Until the Viennese auction house im Kinsky announced at a press conference in January that the portrait had been re-discovered in a private collection, only a black-and-white photograph of the painting was known.
The artwork’s sudden re-emergence, coupled with an intriguing backstory, built up considerable buzz around the painting.
In the run-up to Wednesday afternoon’s sale, about 15,000 visitors had taken the opportunity to see the work displayed at im Kinsky.
The sum the painting fetched was at the bottom of its €30m to €50m valuation, and some way off the £74m that another late-period Klimt portrait, Dame mit Fächer (Lady with a Fan), fetched in London last June – a record for any artwork ever sold at an auction in Europe.
Some key questions about the painting remain unanswered, including the identity of its subject and its provenance during the Nazi era.

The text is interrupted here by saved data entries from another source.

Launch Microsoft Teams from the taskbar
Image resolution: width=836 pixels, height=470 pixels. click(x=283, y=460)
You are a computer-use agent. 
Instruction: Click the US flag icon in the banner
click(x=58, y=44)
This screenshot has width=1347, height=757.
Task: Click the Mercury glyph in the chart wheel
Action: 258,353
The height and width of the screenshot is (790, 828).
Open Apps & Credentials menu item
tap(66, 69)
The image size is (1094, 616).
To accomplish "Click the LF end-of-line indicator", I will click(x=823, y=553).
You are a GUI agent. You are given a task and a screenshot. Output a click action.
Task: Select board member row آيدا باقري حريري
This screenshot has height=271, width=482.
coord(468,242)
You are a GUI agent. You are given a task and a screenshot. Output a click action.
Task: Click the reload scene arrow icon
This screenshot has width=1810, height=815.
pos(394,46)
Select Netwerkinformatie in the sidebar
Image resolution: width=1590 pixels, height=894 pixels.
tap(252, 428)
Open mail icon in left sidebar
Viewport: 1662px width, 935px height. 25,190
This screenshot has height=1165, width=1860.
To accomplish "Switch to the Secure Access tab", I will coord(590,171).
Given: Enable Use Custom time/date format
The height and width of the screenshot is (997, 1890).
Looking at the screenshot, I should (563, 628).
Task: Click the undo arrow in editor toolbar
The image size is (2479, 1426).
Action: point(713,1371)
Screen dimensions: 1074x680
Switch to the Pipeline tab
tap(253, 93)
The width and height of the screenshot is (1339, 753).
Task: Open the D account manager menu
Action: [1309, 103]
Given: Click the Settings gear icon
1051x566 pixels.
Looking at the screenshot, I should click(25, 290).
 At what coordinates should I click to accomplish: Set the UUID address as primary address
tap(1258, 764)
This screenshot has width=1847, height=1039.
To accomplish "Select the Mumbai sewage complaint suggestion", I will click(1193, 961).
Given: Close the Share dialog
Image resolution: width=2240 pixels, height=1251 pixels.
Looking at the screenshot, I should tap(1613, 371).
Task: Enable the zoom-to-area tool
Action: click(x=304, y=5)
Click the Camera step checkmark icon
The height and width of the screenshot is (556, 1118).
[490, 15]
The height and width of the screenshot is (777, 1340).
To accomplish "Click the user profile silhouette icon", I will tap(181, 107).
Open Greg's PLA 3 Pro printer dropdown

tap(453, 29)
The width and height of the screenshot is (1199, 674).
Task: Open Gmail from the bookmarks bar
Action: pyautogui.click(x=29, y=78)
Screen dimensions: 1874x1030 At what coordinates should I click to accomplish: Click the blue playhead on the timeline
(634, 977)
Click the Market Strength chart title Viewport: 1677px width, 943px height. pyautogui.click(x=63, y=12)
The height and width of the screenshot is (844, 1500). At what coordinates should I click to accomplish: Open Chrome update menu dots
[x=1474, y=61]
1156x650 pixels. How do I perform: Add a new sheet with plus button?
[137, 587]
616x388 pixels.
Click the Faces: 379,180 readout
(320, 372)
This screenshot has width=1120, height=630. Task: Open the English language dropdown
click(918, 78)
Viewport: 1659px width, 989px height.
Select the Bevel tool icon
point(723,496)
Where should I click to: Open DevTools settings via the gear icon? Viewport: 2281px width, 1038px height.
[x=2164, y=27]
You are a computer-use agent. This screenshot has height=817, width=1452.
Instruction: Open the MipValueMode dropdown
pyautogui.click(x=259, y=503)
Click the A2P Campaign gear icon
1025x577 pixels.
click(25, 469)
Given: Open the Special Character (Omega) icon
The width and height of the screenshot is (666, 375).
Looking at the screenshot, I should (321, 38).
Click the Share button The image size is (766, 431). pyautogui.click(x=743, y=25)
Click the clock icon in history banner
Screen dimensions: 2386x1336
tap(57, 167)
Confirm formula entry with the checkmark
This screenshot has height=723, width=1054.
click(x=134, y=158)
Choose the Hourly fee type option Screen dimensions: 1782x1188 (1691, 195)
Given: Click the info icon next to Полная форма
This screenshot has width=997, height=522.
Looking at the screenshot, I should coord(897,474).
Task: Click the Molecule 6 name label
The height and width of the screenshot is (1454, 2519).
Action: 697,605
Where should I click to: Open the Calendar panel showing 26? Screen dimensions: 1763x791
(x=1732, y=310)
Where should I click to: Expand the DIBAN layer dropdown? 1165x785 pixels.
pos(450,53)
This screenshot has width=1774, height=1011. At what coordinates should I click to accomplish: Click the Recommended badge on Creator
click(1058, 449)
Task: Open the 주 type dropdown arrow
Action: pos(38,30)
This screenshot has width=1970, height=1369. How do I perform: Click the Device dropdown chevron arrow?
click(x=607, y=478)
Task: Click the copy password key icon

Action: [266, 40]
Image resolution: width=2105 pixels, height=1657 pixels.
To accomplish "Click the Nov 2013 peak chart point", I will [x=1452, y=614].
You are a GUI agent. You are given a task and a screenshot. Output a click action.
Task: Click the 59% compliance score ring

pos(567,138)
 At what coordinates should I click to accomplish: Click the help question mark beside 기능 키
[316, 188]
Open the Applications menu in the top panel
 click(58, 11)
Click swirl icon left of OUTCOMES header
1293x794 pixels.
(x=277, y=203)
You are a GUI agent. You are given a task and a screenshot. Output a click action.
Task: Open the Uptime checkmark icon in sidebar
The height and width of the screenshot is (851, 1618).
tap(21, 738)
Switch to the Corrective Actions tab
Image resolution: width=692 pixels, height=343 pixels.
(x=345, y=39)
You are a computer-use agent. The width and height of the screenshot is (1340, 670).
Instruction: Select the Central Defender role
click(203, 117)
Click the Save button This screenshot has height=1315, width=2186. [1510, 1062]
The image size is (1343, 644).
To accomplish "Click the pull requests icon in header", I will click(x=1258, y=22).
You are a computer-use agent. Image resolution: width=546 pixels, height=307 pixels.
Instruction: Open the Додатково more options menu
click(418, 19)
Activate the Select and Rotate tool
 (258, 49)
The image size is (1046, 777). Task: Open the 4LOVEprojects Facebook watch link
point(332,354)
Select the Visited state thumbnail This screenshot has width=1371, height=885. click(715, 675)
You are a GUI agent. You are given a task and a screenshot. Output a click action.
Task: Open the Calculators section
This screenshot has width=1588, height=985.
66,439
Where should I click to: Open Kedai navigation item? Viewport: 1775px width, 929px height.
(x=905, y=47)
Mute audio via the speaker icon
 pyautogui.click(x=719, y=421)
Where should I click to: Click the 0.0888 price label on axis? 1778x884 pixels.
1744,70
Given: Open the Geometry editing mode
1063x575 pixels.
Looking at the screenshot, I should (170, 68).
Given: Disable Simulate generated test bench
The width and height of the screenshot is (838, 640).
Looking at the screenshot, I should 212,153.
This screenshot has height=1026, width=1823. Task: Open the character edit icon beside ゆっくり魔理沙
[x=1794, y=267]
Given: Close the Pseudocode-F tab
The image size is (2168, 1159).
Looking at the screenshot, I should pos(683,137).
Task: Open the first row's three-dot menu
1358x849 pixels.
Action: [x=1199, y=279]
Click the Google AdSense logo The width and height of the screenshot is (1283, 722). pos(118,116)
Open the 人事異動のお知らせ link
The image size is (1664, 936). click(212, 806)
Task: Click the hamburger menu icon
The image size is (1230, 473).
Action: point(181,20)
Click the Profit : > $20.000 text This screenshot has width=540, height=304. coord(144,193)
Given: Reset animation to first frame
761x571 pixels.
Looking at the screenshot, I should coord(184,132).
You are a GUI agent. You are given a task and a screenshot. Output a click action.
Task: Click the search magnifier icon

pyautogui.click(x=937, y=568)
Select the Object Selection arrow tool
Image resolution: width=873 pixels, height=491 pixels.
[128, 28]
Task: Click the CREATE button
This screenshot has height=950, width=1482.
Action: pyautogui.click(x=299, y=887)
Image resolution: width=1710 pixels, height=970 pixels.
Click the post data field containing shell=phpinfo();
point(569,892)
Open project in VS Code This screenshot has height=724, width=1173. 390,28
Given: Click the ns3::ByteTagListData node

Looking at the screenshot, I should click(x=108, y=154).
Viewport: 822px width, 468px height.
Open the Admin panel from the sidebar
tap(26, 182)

A commissioned portrait, it is believed to depict one of the daughters of either Adolf or Justus Lieser, who were brothers from a wealthy family of Jewish industrialists. Some art historians have identified the sitter as Margarethe Constance Lieser, Adolf Lieser’s daughter.
However, im Kinsky has suggested the painting could also depict one of the two daughters of Justus Lieser and his wife, Henriette, a patron of modern art. An AI-based “ageing” of the portrait shows up apparent similarities to Helene Lieser, an economist who died in 1962, the auction house has claimed.
The identity of the sitter is crucial: after Klimt’s death in 1918 the painting ended up with the Lieser family, though which branch of the dynasty could rightfully claim ownership of the picture has been hard to establish. Art historians have struggled to piece together the painting’s journey between 1925 and 1961.
The auction house said the painting’s journey during the Nazi period was “unclear”.
It said: “What is known is that it was acquired by a legal predecessor of the consignor in the 1960s and went to the current owner through three successive inheritances.”
The identity of the last Austrian owners before Wednesday’s sale has not been made public.